What is being asked: Each record is to be transcribed exactly.

━━━━━━

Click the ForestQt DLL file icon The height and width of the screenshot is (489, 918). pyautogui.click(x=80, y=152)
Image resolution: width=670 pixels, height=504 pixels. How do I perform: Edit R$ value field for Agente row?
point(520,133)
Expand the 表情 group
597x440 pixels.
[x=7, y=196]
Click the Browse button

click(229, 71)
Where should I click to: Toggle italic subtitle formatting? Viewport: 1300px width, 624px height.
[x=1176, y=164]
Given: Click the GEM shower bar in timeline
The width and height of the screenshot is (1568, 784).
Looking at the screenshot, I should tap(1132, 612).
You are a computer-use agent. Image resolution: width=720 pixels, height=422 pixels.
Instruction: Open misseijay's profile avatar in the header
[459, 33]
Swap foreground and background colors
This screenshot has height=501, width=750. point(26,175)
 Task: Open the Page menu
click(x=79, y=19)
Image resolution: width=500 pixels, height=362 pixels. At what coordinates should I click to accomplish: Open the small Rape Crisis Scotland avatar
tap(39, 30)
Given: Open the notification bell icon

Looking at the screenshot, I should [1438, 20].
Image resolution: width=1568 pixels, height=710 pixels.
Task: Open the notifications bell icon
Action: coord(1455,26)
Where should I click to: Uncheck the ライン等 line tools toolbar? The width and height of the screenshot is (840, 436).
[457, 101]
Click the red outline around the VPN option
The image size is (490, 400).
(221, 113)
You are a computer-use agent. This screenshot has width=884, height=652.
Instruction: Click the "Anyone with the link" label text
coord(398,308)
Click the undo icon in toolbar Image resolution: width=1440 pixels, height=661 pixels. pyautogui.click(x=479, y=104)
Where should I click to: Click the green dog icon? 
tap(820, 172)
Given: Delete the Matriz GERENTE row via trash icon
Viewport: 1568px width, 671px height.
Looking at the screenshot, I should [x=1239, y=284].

━━━━━━

Result:
Click the ForestQt DLL file icon The height and width of the screenshot is (489, 918). pyautogui.click(x=80, y=152)
Image resolution: width=670 pixels, height=504 pixels. How do I perform: Edit R$ value field for Agente row?
point(520,133)
Expand the 表情 group
597x440 pixels.
[x=7, y=196]
Click the Browse button

click(229, 71)
Where should I click to: Toggle italic subtitle formatting? Viewport: 1300px width, 624px height.
[x=1176, y=164]
Given: Click the GEM shower bar in timeline
The width and height of the screenshot is (1568, 784).
Looking at the screenshot, I should tap(1132, 612).
You are a computer-use agent. Image resolution: width=720 pixels, height=422 pixels.
Instruction: Open misseijay's profile avatar in the header
[459, 33]
Swap foreground and background colors
This screenshot has height=501, width=750. point(26,175)
 Task: Open the Page menu
click(x=79, y=19)
Image resolution: width=500 pixels, height=362 pixels. At what coordinates should I click to accomplish: Open the small Rape Crisis Scotland avatar
tap(39, 30)
Given: Open the notification bell icon

Looking at the screenshot, I should [1438, 20].
Image resolution: width=1568 pixels, height=710 pixels.
Task: Open the notifications bell icon
Action: coord(1455,26)
Where should I click to: Uncheck the ライン等 line tools toolbar? The width and height of the screenshot is (840, 436).
[457, 101]
Click the red outline around the VPN option
The image size is (490, 400).
(221, 113)
You are a computer-use agent. This screenshot has width=884, height=652.
Instruction: Click the "Anyone with the link" label text
coord(398,308)
Click the undo icon in toolbar Image resolution: width=1440 pixels, height=661 pixels. pyautogui.click(x=479, y=104)
Where should I click to: Click the green dog icon? 
tap(820, 172)
Given: Delete the Matriz GERENTE row via trash icon
Viewport: 1568px width, 671px height.
Looking at the screenshot, I should [x=1239, y=284].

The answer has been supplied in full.